⚡ Flash Summary
International Knitwear Limited (INKL) reported a robust financial performance for the year ended June 30, 2025, with a significant increase in net sales, gross profit, and earnings per share. The company achieved record-high turnover driven by substantial rise in sales volumes, particularly in the local market. However, margin pressures persisted due to higher freight expenses and input costs. The board has recommended a final cash dividend of 10%, equivalent to PKR 1.0 per share, reflecting confidence in the company’s cash-generating capability and strategic investments.
Signal: BUY 📈
Strength: 8/10
Sentiment: POSITIVE
Time Horizon: MEDIUM_TERM
📌 Key Takeaways
- 🚀 Net sales increased by 42.33% to Rs. 1.21 billion in 2025 from Rs. 850.50 million in 2024.
- 💰 Gross profit rose by 30.66% to Rs. 106.35 million in 2025 from Rs. 81.40 million in 2024.
- 📈 Profit before income taxes surged by 84.08% to Rs. 49.30 million.
- 🌟 Profit after income tax soared by 179.42% to Rs. 30.86 million.
- 💸 Earnings Per Share (EPS) skyrocketed by 179.82% to Rs. 3.19 from Rs. 1.14.
- 🚚 Freight expenses impacted margins, with gross margin declining to 8.78% from 9.57%.
- 🌍 Export revenue increased by 13.74% to Rs. 556.66 million.
- 🇵🇰 Local sales surged by 80.20% to Rs. 653.91 million.
- 🌱 Capital expenditure increased by 58.04% to Rs. 35.97 million, reflecting investments in new facilities and equipment.
- 🔆 A 250 KW solar power project was commissioned, aiming to mitigate rising energy costs.
- дивиденды The Board recommended a 10% final cash dividend (PKR 1.0 per share).
- 💪 Total assets employed increased to Rs. 811.36 million, an increase from the prior period’s Rs. 482.61 million.
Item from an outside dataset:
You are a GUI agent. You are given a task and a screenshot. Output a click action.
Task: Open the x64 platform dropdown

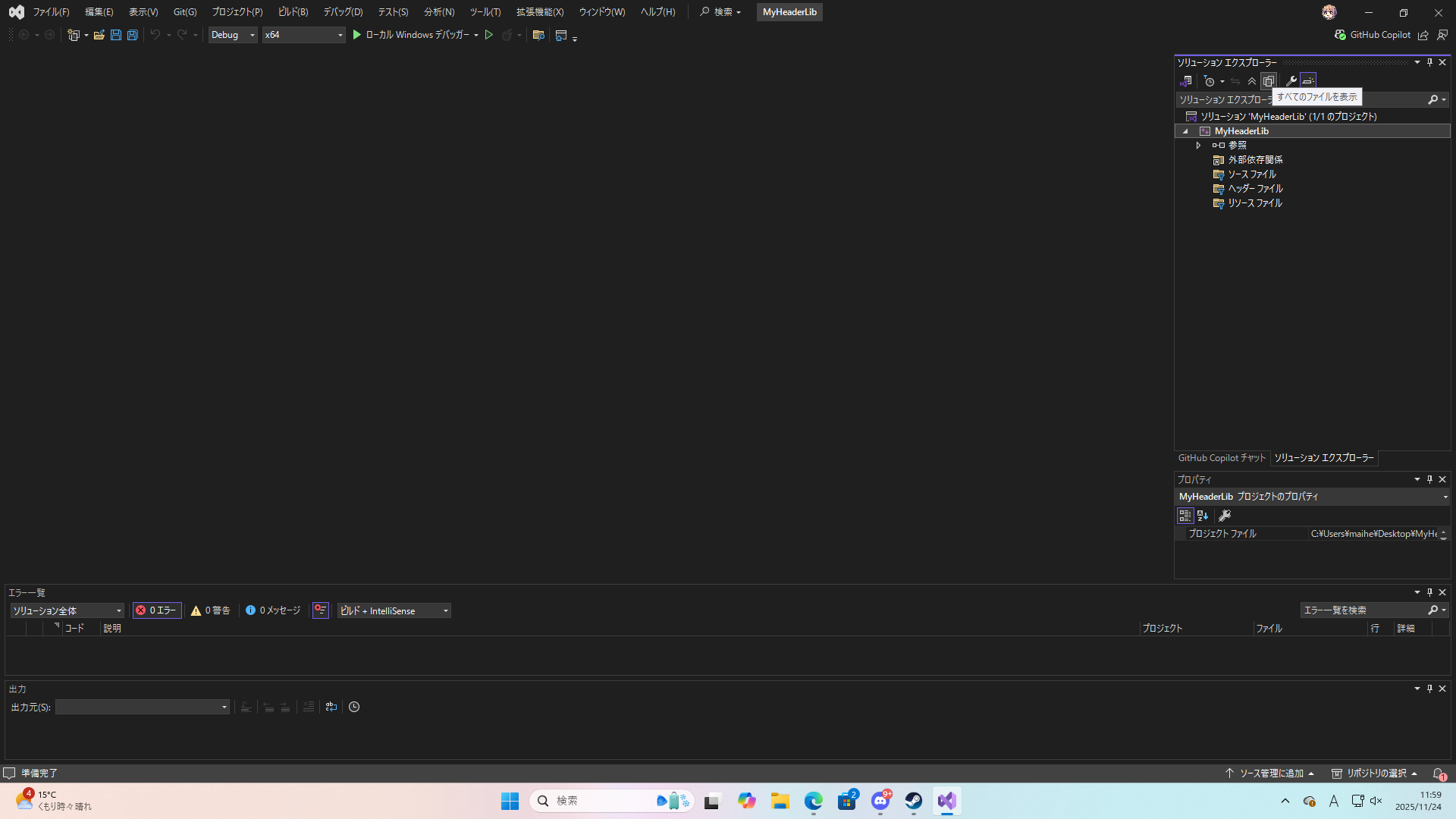tap(303, 35)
- ♻️ The company emphasizes sustainability, committing to reducing environmental impact and promoting responsible business practices.
- 📊 Return on Equity (ROE) stood at 15.87% compared to 6.60% last year.
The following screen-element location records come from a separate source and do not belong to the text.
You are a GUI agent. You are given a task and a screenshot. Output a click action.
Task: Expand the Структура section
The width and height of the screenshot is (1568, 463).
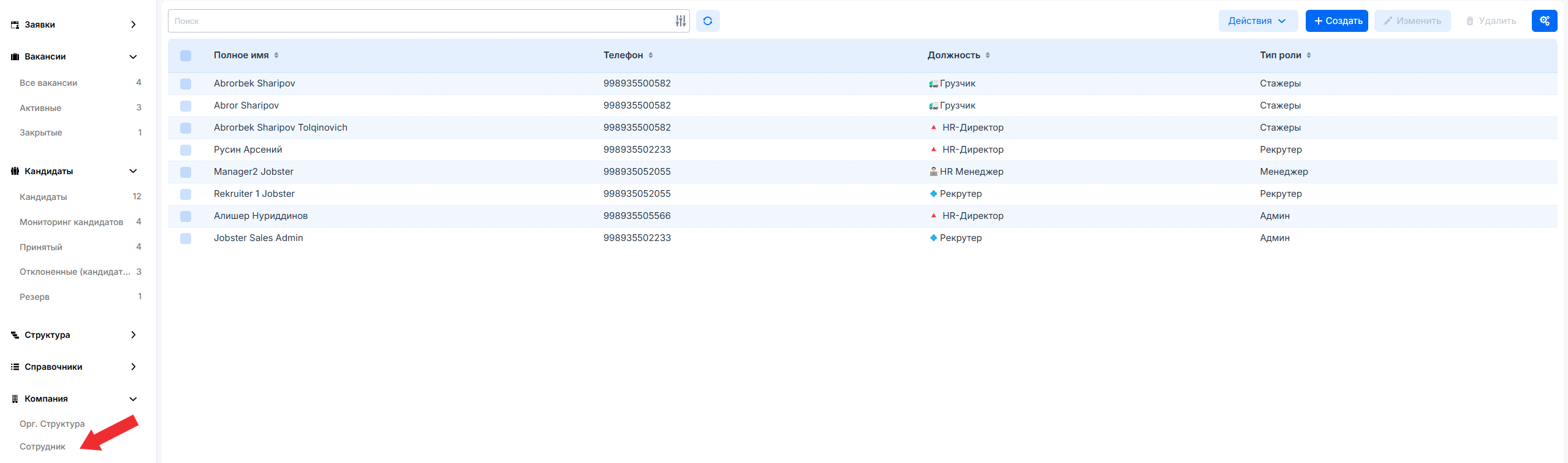[x=133, y=335]
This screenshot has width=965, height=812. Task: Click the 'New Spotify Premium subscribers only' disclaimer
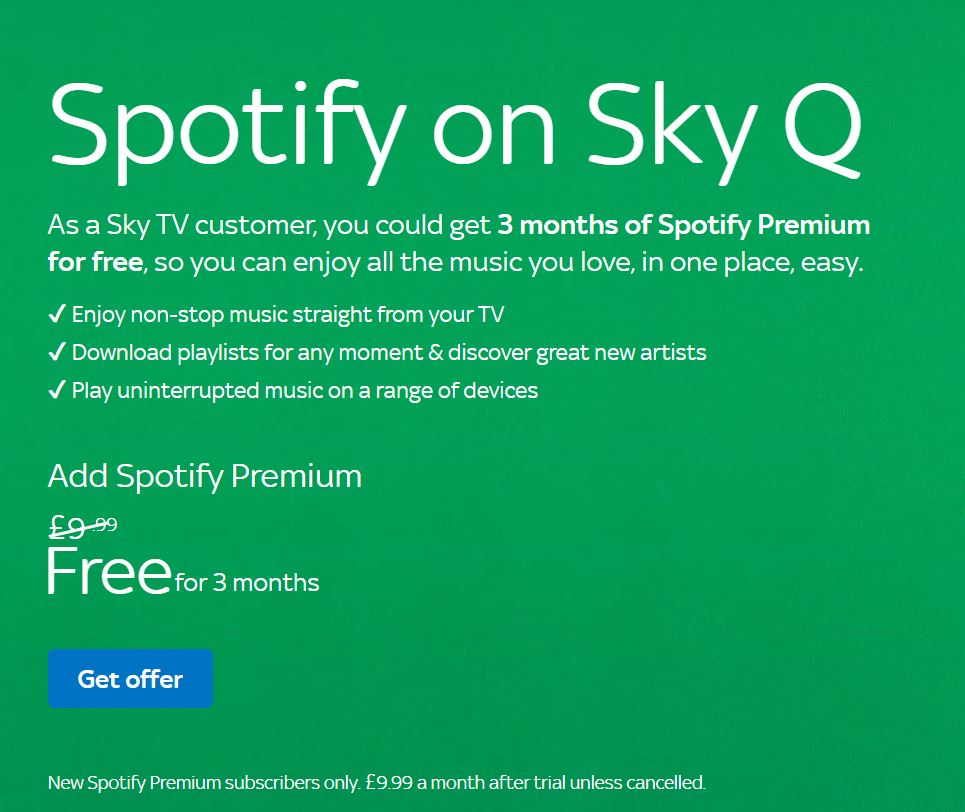tap(204, 782)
- 👑 Board committed to cost efficiencies and operational improvements to maximize shareholder returns.
🎯 Investment Thesis
I recommend a BUY rating for INKL, based on its strong revenue growth and EPS performance. Although the negative operating cash flow and potential liquidity issues represent concerns, the company’s strategic investments and commitment to sustainability create a positive outlook. I believe that INKL’s management will take corrective measures and the stock will yield healthy returns in the medium-to-long term, contingent upon the resolution of potential risks. The expansion of solar power usage reflects positively. This is a Pakistani company and the economic and geopolitical situation in Pakistan always bears added risk.
View Original PDF
Disclaimer: AI-generated analysis. Not financial advice.